Was läuft schief in der Schweizer Landwirtschaft?

Michael Bolzli
Michael Bolzli

Bern,

Wegen tiefen Preisen geben immer mehr Landwirte auf. Ökonom Mathias Binswanger erklärt, wo das Problem liegt. Und was sich ändern muss.

Milchkuh
Milchbauern sind immer mehr unter Druck. - Keystone

Das Wichtigste in Kürze

  • In den letzten 20 Jahren ging die Zahl der Landwirtschaftsbetriebe um 30 Prozent zurück.
  • Im internationalen Vergleich haben Coop und Migros eine höhere Marge.

Schweizer Milchbauern sind unzufrieden. Sie klagen, dass ihnen die Verarbeiter – anders als versprochen – einen zu tiefen Milchpreis zahlen. Die Verarbeiter weisen die Schuld von sich.

Es ist nur die neuste Episode. Seit Jahren kämpfen Bauern dafür, einen anständigen Preis für die Milch zu erhalten.

Auch für andere Bauern – gerade mit kleinen Höfen – geht die Rechnung oft nicht auf. Die Konsequenz: Immer mehr geben auf. Innert 20 Jahren ist die Zahl der Landwirtschaftsbetriebe um einen Drittel geschrumpft.

Mathias Binswanger
Mathias Binswanger ist Professor für Volkswirtschaftslehre an der Hochschule für Wirtschaft der FHNW in Olten und Privatdozent an der Universität St. Gallen. - FHNW

Sind die Rahmenbedingungen also so schlecht? Ökonom Mathias Binswanger hält die Schweizer Landwirtschaftspolitik in ihrer Grundausrichtung in Ordnung. «Allerdings hat sie es nicht geschafft, den Trend der Verlagerung der Wertschöpfung vom Bauernhof in den Handel zu stoppen.»

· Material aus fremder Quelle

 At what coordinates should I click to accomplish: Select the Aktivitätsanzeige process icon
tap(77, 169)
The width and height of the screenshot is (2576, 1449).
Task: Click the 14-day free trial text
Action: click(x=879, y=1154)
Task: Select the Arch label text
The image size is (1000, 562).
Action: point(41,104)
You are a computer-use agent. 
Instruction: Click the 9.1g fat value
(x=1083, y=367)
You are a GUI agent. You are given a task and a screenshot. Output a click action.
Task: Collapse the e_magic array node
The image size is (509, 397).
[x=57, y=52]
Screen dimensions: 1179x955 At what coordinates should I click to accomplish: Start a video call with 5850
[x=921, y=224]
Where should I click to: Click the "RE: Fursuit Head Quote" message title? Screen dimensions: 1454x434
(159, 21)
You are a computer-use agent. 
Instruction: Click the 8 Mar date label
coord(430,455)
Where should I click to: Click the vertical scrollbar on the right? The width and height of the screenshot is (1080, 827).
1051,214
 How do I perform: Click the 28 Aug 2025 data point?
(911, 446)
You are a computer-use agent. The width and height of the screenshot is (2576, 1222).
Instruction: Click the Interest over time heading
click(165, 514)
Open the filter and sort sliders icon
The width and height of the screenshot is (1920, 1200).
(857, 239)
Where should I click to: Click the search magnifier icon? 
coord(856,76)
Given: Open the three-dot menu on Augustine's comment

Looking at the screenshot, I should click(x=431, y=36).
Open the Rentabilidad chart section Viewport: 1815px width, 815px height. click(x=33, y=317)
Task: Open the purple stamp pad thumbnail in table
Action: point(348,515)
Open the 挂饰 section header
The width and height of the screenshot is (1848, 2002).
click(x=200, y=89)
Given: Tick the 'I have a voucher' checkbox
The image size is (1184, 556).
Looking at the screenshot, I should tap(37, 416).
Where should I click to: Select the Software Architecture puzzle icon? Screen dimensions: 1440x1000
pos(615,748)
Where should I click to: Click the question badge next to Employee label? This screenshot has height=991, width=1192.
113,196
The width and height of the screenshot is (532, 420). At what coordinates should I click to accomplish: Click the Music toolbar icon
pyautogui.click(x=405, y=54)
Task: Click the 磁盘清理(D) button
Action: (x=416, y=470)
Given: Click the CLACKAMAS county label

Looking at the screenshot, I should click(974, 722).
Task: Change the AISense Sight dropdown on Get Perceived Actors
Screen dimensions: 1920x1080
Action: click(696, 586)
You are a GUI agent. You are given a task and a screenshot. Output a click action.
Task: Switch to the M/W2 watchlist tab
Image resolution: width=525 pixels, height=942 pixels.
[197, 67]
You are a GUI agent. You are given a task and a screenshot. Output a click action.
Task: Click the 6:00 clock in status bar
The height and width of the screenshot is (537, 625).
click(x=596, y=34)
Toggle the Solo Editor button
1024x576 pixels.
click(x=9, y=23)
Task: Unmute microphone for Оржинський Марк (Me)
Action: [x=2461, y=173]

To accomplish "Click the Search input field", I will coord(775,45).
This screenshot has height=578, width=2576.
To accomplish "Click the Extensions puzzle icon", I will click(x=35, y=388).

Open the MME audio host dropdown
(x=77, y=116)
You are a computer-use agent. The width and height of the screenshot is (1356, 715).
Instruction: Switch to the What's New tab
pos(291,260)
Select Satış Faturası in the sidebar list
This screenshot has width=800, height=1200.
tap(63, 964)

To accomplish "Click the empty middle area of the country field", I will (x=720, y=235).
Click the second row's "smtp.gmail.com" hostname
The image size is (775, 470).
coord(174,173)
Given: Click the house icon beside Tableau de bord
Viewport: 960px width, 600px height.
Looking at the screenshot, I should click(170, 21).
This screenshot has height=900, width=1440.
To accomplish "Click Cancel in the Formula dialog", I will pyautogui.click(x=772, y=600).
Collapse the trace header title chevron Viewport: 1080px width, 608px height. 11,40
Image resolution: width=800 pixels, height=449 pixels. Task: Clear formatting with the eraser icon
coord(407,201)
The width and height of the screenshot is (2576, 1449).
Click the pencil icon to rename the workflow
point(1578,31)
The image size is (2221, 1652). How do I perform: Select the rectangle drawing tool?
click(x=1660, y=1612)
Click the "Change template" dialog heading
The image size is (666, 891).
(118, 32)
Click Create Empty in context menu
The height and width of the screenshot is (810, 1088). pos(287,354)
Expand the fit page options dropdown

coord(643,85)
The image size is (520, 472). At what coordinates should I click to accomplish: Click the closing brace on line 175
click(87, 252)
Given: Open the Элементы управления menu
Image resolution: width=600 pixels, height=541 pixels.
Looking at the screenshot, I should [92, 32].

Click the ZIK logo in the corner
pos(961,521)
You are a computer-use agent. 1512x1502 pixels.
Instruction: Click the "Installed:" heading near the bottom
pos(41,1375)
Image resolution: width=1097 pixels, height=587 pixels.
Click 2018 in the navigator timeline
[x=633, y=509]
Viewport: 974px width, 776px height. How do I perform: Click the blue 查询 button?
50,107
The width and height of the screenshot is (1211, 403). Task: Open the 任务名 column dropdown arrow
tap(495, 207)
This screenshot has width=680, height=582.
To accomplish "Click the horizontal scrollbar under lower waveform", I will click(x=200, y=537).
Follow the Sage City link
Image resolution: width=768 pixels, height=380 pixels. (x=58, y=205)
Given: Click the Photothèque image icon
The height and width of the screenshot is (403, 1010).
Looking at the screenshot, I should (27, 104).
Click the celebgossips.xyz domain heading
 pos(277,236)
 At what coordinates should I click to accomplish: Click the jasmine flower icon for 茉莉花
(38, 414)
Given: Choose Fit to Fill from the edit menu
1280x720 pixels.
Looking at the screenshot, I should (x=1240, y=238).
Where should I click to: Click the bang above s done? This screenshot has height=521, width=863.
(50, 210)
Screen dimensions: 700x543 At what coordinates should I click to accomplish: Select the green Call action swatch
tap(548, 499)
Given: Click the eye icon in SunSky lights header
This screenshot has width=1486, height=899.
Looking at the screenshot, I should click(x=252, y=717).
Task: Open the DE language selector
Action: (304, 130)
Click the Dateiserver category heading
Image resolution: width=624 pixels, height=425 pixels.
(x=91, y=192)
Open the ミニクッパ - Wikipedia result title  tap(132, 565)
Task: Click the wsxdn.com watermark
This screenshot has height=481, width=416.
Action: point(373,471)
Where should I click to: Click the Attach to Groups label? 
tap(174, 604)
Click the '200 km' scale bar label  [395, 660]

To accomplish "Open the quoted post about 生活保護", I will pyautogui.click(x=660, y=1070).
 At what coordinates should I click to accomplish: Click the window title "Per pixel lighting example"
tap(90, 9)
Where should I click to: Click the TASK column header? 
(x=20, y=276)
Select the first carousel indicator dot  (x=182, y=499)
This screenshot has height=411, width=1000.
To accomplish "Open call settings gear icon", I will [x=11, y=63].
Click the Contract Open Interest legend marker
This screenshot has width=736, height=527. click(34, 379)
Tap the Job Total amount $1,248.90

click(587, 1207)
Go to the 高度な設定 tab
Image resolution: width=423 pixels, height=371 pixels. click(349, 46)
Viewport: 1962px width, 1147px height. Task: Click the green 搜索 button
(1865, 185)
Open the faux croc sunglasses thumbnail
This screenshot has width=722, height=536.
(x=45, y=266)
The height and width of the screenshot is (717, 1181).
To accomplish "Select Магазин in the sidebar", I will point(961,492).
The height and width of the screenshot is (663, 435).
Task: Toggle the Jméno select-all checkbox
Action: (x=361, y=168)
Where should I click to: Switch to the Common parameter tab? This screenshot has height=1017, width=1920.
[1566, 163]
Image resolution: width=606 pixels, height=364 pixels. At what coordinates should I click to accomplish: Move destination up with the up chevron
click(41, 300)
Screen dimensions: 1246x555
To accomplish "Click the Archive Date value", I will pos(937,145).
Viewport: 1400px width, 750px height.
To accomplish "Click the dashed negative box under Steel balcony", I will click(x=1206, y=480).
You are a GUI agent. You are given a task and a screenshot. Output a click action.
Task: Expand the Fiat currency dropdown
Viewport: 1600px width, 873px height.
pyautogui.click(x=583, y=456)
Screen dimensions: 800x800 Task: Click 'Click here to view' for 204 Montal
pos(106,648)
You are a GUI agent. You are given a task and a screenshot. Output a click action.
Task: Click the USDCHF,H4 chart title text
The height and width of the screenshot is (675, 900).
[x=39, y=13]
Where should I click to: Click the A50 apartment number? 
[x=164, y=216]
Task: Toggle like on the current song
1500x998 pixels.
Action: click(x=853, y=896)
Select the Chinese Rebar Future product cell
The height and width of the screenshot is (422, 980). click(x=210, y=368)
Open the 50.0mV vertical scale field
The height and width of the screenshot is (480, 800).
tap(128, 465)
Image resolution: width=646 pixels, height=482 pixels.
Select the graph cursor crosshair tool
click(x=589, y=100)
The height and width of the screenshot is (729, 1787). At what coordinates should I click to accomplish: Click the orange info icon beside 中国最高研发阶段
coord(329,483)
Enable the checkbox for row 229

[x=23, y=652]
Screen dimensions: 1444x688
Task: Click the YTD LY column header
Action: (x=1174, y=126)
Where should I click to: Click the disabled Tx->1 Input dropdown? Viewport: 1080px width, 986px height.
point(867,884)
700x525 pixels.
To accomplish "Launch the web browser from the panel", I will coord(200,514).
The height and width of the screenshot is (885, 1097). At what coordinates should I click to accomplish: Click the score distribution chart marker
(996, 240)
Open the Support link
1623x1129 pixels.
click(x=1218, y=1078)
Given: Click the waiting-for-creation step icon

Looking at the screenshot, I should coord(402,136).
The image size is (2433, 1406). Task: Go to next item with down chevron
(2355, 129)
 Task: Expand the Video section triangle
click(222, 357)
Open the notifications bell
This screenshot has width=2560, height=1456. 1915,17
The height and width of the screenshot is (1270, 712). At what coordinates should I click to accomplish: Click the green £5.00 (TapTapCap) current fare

Schlechte Karten bei freiem Markt

Immer wieder wird die Forderung laut, den Grenzschutz aufzuheben und den freien Markt spielen zu lassen. Besonders die von der Wirtschaft finanzierte Denkfabrik Avenir Suisse macht sich regelmässig dafür stark. Wäre das der Befreiungsschlag für die Bauern?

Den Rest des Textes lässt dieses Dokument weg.